Exercise brief:
Across the records below, how many lines include the string "element"? Respond with the number only.

+---+

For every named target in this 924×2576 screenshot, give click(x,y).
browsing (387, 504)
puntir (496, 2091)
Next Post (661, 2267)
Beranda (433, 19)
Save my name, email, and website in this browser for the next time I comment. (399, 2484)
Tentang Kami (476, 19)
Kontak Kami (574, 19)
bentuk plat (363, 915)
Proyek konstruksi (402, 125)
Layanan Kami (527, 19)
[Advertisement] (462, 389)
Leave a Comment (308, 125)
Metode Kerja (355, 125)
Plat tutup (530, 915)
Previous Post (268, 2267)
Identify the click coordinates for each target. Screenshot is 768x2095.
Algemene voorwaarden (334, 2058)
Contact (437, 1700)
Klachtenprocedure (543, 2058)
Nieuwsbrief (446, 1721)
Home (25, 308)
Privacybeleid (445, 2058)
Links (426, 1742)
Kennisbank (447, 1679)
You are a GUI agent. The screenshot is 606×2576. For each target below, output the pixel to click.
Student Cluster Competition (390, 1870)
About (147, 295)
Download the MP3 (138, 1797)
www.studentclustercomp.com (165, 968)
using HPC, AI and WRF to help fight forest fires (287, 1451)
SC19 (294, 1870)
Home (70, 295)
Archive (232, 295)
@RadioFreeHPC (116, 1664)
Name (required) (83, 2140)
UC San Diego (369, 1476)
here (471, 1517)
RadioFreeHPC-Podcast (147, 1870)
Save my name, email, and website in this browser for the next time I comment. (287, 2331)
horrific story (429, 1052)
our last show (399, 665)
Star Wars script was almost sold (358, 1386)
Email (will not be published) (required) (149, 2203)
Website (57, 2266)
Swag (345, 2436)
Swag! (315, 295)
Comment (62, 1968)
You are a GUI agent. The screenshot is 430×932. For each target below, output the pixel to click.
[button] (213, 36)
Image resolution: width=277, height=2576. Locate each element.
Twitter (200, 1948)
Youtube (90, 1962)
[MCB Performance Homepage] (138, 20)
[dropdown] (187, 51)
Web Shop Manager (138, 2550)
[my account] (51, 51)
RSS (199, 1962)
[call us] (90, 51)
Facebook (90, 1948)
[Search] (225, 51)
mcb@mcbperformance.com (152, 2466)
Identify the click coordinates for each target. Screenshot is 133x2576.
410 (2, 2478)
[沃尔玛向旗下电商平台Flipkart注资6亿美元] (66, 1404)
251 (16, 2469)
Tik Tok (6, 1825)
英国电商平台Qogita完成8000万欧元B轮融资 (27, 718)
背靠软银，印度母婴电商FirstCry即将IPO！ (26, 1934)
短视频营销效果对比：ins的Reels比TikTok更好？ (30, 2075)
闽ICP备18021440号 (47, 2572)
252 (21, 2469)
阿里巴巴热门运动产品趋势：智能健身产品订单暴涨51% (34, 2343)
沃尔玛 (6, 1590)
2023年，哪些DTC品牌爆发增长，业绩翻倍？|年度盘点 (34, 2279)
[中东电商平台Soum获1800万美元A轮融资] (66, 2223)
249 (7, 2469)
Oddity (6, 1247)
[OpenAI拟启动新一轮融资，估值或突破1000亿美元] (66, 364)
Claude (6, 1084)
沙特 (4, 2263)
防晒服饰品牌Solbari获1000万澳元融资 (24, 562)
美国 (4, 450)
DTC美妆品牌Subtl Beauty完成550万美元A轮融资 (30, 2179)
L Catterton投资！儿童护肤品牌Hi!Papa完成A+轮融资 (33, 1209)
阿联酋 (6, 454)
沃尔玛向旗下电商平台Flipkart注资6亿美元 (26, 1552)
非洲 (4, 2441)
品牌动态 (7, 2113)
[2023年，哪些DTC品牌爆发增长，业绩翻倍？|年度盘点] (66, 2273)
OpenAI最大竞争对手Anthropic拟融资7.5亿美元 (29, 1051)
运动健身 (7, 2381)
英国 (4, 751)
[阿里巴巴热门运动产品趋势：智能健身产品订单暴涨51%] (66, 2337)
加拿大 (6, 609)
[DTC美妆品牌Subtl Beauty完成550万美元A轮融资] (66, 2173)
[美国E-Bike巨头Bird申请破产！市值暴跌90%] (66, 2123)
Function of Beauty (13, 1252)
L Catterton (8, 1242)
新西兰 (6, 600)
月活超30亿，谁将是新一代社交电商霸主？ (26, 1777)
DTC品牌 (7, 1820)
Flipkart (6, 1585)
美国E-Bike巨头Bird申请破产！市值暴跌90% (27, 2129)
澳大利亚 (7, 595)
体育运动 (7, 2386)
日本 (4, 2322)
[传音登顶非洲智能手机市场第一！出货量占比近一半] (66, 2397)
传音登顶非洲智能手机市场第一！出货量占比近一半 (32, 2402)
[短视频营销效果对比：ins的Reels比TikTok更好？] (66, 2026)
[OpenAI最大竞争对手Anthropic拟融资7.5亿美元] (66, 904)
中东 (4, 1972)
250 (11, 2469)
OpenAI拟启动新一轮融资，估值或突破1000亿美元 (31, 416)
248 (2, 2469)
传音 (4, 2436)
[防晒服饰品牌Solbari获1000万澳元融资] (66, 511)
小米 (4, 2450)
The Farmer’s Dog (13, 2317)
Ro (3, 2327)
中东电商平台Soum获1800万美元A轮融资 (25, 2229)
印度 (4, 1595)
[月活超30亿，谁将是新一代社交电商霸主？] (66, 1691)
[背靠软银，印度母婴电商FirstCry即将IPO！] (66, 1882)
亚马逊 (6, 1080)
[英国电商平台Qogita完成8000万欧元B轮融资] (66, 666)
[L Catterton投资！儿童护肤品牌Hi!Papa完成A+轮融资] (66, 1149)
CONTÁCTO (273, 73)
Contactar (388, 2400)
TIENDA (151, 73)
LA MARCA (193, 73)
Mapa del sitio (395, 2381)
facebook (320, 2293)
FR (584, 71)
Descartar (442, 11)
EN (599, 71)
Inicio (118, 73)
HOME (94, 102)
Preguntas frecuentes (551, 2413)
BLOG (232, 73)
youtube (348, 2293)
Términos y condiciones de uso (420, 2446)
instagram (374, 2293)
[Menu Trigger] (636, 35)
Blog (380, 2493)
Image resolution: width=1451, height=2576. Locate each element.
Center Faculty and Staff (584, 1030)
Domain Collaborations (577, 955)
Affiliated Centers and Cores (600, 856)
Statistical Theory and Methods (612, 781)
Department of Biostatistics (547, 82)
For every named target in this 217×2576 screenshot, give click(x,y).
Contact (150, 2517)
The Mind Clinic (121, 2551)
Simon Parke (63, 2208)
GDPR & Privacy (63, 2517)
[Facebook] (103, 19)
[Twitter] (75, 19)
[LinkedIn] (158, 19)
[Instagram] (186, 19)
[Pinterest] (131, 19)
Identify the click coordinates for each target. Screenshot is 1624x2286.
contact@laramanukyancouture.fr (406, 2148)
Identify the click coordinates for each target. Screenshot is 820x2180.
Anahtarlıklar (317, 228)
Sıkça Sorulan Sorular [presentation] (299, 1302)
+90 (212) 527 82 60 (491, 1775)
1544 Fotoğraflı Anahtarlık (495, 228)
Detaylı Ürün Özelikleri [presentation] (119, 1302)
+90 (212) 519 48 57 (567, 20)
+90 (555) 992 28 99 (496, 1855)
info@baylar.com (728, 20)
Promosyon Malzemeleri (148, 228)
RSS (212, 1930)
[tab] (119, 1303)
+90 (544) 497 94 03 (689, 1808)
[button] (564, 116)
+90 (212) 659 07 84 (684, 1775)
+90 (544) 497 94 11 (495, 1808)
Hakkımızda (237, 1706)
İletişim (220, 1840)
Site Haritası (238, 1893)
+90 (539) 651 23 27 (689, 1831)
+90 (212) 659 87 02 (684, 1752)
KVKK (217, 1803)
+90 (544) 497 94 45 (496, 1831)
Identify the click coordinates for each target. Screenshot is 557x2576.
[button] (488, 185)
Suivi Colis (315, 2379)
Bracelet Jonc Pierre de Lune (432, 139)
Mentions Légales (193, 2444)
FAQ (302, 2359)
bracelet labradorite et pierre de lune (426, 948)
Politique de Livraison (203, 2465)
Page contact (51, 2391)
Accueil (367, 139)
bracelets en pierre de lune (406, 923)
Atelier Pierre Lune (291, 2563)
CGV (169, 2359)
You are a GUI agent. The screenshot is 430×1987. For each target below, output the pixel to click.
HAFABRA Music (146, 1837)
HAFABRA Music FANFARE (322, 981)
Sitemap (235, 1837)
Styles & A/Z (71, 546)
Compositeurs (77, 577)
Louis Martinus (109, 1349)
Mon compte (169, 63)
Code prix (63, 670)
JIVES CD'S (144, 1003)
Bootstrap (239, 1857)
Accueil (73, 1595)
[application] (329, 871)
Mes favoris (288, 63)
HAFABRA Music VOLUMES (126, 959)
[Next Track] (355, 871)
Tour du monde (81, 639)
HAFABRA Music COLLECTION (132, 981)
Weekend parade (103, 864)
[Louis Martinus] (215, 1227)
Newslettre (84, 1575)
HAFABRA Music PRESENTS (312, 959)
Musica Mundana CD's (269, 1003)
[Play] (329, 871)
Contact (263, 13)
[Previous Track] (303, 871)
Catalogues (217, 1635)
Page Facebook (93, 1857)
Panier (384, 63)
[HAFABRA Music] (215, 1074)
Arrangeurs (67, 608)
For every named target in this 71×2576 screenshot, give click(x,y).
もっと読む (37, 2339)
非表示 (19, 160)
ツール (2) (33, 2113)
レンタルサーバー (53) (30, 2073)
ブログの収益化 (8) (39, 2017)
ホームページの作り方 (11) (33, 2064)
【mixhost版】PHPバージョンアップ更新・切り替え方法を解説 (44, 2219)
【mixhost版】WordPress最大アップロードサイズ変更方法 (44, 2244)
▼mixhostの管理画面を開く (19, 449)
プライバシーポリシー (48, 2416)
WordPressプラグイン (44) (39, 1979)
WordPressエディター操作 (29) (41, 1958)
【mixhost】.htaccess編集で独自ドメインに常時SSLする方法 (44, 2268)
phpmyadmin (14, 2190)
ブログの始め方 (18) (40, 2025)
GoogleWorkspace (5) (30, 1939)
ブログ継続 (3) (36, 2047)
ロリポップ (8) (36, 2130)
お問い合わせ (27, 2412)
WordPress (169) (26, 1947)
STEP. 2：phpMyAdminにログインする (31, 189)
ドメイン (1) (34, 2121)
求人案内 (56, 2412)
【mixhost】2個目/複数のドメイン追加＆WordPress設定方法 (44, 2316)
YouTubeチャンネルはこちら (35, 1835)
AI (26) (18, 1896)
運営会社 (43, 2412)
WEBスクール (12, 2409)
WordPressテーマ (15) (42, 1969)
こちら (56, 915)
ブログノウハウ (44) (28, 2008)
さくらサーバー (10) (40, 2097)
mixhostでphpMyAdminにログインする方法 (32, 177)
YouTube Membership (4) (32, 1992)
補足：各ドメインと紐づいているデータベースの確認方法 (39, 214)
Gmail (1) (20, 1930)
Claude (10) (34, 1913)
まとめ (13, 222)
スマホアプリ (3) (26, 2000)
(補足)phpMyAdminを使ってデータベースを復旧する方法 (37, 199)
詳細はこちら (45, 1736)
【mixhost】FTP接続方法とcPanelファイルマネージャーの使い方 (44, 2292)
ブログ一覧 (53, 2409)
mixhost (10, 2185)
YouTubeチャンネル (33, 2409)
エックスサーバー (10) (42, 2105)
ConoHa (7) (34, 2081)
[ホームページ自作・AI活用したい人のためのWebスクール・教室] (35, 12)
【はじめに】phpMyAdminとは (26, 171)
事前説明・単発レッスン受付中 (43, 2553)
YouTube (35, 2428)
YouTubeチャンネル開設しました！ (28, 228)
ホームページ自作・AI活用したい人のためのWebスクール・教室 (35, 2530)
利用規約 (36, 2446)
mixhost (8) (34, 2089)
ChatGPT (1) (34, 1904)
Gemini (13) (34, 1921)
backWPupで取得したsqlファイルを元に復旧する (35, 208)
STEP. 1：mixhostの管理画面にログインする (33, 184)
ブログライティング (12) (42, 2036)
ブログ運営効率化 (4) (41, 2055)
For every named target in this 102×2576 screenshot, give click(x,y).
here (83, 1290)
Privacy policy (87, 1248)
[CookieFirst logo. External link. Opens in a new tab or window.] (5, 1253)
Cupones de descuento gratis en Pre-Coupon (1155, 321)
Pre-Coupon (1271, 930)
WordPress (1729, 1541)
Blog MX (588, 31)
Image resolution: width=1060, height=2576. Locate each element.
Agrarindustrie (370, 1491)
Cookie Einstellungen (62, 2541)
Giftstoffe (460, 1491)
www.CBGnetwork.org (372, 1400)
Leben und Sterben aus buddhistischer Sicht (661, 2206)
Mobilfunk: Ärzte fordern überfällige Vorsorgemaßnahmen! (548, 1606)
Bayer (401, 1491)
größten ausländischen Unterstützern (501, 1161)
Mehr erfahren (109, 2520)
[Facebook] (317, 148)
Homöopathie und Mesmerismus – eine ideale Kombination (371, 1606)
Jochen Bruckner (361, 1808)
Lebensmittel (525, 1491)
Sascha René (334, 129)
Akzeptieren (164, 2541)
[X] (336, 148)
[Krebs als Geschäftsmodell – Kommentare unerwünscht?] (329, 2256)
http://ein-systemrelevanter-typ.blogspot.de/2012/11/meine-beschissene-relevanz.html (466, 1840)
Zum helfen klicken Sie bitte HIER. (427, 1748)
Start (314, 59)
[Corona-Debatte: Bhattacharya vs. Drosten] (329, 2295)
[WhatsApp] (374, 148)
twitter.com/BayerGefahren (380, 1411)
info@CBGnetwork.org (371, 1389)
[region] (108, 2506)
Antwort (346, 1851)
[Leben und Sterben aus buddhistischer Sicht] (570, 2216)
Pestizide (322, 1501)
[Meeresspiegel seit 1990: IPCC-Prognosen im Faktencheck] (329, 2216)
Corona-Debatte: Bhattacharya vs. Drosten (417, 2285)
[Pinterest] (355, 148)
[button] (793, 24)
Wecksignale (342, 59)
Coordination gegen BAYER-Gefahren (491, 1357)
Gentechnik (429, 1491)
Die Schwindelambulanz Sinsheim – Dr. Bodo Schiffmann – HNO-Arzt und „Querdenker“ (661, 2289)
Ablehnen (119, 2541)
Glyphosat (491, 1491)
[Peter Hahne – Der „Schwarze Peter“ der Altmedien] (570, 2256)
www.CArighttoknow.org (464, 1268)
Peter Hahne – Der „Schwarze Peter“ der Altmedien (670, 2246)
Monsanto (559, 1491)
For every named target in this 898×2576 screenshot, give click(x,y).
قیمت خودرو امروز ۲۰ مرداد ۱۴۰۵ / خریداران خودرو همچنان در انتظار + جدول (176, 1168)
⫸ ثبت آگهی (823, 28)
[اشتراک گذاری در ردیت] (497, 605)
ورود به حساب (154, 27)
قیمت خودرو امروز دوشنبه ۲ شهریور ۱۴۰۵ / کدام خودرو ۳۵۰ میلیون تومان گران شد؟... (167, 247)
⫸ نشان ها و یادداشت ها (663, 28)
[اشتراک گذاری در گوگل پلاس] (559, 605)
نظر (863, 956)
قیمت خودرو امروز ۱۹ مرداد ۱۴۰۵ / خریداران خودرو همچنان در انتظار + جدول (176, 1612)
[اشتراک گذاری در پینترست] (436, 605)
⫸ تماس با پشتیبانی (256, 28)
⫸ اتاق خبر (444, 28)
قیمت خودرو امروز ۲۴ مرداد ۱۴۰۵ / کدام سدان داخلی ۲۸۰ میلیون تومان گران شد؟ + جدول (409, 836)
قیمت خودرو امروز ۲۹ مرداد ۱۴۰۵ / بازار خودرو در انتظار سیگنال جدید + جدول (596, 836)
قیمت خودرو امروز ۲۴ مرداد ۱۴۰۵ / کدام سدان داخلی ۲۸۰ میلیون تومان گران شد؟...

+---+

Answer to this problem:
3